The benchmark uses one dense, shifting incident dataset across three deterministic backends:

active_incident_digest: Memanto-style active current-state memory with secret redaction
append_only_log: archive-memory control that returns every raw matching event for the queried subject/key
recent_window_log: short-context control that keeps only the five newest raw events and returns subject/key matches

Sample Results

Backend	Retrieval accuracy	Avg retrieved tokens	p95 latency (ms)	Stale conflict rate	Secret leak rate
`active_incident_digest`	100.0%	5.4	12.1	0.0%	0.0%
`append_only_log`	14.3%	15.1	20.6	85.7%	14.3%
`recent_window_log`	57.1%	5.3	7.5	0.0%	0.0%

Review Follow-up

Addressed CodeRabbit's actionable review comments by:

applying subject+key filtering consistently across baseline backends
switching writer tests to tempfile.TemporaryDirectory()
adding missing docstrings for the new benchmark/test functions and methods
regenerating results/sample_results.json and results/sample_results.md

Reproduce

python examples/benchmarks/incident-runbook-memory/run_benchmark.py --output examples/benchmarks/incident-runbook-memory/results/sample_results.json --markdown examples/benchmarks/incident-runbook-memory/results/sample_results.md

python -m unittest discover -s examples/benchmarks/incident-runbook-memory -p test_*.py

Validation

python -m unittest discover -s examples/benchmarks/incident-runbook-memory -p test_*.py
python -m ruff check examples/benchmarks/incident-runbook-memory
python -m py_compile examples/benchmarks/incident-runbook-memory/run_benchmark.py examples/benchmarks/incident-runbook-memory/test_benchmark.py
git diff --check

Bounty Notes

This is a deterministic harness with plug-in backend boundaries, not a published hosted-provider benchmark. The README calls that out explicitly and explains how hosted Mem0/Letta/Zep/Hindsight adapters can reuse the same dataset and evaluator.

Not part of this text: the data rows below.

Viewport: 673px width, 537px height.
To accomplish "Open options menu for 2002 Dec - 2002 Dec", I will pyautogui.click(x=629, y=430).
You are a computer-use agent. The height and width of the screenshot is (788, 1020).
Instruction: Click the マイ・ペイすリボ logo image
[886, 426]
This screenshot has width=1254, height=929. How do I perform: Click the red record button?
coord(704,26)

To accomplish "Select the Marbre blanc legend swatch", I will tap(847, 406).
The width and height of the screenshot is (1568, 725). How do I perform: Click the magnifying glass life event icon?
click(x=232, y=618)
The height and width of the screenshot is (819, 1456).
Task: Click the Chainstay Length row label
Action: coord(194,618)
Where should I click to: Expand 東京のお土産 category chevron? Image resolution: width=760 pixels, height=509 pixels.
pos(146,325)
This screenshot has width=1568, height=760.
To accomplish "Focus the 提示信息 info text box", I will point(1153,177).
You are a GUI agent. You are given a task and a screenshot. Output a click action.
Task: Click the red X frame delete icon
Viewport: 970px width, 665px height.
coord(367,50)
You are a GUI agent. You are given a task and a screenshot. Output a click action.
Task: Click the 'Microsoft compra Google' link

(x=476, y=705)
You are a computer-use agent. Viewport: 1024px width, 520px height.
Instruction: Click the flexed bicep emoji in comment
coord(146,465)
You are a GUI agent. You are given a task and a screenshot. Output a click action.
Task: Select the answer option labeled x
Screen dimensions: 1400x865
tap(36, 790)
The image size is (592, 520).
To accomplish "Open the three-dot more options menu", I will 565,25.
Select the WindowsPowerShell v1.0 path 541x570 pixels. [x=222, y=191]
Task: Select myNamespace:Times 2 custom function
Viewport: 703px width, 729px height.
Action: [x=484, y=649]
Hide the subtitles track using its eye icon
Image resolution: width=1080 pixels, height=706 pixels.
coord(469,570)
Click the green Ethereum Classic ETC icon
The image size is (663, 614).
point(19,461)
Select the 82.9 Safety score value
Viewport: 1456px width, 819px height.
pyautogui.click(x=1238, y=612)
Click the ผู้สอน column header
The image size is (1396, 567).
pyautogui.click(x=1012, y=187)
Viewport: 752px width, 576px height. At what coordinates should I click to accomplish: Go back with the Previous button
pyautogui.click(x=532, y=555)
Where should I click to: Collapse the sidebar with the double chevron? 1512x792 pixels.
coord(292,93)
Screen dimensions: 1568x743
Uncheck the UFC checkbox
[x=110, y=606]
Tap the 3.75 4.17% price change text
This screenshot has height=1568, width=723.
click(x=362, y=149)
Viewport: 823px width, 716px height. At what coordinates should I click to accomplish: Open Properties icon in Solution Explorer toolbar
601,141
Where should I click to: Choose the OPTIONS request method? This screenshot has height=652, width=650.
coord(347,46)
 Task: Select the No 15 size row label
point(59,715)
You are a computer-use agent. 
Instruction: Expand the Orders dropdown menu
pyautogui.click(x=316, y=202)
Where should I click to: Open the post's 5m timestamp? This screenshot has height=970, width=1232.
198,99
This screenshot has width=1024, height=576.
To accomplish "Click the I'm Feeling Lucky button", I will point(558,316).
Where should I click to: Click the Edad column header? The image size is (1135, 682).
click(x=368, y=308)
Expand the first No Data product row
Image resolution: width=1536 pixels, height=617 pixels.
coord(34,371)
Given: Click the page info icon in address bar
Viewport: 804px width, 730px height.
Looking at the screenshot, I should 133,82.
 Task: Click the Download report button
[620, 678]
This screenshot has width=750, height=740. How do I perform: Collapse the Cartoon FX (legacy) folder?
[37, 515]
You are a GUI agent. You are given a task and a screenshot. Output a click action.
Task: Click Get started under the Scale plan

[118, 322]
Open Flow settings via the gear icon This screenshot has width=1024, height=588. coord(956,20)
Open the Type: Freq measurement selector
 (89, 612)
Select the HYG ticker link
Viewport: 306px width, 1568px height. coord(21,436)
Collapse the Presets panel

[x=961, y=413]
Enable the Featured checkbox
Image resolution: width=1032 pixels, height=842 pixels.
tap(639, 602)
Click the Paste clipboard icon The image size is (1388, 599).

Social media showcase: pending contributor post.

Summary by CodeRabbit

New Features
- Added an incident-response “agent-memory tradeoff” benchmark with three retrieval backends and a CLI to generate deterministic JSON and Markdown reports.
- Reports accuracy, latency (estimated), token efficiency, stale-conflict rate, and secret-leak rate (including redaction checks).
Documentation
- Added detailed README describing dataset design, golden query categories (including a non-retrievable credential), and how to run/validate the benchmark.
- Added sample benchmark report output.
Tests
- Added automated benchmark tests verifying backend comparisons, zero stale/conflict and secret-leak expectations, and report writer output.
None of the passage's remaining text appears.